= WHAT YOU ARE ASKED TO DO =
List every labeled number that appears on the D-Bus question-and-answer page below, pairing each label with its value.

= SELECTED EXCERPT =
Reputation: 940
I would like to know if D-Bus guarantees message delivery when used directly through the low level C API call dbus_connection_send_with_reply
?
More specifically, does it guarantee that a single instance of a messages is delivered to the destination or if it fails that an error reply is returned?
I understand that the receiving application may not issue a reply to a method in which case D-Bus will return an error after a timeout. However, are all other potential failures covered by the D-Bus protocol?
Upvotes: 4
Views: 1042
Reputation: 56
tl;dr:
Delivery can never be guaranteed. However, even if the message is not delivered, you can expect an error reply to say so.
If you use DBUS_TIMEOUT_INFINITE
, you might wait forever for a reply. If the function call returns FALSE
, there will be no reply. Otherwise, you will get exactly one.
I am an upstream maintainer of D-Bus, the message passing protocol specification, and dbus, the reference implementation of D-Bus.
Terminology: your process calling dbus_connection_send_with_reply()

= RECORDS PROVIDED =

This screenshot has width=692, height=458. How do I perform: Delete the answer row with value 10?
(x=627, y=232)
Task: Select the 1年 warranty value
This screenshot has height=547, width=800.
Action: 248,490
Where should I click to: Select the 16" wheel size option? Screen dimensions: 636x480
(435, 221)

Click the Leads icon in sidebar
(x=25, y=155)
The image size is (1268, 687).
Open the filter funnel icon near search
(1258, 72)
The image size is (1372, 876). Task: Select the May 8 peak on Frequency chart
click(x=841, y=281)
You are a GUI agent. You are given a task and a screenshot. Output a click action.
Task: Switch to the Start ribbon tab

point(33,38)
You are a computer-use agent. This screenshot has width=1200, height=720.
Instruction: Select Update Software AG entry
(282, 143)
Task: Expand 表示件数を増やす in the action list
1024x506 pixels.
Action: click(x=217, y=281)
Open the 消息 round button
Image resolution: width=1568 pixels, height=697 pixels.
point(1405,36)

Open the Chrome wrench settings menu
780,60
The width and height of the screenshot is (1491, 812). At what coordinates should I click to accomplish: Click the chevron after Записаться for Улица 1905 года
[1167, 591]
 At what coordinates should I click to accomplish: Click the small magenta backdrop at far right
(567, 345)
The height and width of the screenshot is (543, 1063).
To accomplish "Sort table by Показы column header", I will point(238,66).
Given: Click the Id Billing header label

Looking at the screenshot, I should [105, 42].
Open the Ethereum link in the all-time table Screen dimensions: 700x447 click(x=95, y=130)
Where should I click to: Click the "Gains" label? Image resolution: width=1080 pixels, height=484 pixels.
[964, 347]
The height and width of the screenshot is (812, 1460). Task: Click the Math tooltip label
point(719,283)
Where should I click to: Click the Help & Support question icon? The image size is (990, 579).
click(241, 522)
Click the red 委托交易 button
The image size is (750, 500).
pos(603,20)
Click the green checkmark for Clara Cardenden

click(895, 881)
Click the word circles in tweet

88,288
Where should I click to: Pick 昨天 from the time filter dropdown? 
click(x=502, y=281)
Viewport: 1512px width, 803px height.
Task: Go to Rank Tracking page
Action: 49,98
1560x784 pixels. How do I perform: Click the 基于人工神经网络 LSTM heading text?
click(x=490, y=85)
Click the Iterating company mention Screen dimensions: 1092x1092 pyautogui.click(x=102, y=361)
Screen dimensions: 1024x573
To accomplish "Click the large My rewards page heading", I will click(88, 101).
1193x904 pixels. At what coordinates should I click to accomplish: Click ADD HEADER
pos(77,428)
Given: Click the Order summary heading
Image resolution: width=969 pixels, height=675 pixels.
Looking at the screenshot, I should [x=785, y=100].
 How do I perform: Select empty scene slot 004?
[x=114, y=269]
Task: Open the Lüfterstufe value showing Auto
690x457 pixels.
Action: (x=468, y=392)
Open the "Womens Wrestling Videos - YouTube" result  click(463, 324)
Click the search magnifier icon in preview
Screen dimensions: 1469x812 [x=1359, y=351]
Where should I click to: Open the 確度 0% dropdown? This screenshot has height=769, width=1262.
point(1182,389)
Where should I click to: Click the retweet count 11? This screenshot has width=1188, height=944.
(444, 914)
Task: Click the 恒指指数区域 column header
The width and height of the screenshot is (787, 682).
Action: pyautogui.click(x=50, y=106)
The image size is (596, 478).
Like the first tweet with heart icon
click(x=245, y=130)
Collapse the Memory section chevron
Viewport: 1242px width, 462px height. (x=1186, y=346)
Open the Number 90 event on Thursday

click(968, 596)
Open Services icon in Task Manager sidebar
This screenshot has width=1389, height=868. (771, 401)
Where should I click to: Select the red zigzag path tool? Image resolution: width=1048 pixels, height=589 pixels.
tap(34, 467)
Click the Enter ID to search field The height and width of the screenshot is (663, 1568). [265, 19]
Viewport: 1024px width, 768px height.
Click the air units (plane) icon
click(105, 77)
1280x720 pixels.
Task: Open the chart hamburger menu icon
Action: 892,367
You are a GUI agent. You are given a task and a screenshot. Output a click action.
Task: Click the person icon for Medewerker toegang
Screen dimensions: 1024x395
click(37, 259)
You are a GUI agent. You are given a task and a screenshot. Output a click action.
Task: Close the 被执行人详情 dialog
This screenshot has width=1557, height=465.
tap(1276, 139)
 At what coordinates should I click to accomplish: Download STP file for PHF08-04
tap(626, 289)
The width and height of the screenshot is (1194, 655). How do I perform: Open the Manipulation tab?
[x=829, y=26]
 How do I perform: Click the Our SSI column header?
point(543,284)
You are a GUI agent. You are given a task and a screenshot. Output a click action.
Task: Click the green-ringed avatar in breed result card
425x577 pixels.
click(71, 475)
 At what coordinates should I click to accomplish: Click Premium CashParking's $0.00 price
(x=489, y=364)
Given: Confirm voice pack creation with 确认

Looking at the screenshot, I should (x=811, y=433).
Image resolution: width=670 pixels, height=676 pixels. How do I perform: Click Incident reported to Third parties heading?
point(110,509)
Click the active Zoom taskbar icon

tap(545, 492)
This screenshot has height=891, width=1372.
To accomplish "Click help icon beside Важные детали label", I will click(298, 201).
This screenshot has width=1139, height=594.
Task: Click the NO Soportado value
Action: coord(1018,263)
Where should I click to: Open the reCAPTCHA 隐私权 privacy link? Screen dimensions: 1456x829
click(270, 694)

= FULL ANSWER =
Reputation: 940
Upvotes: 4
Views: 1042
Reputation: 56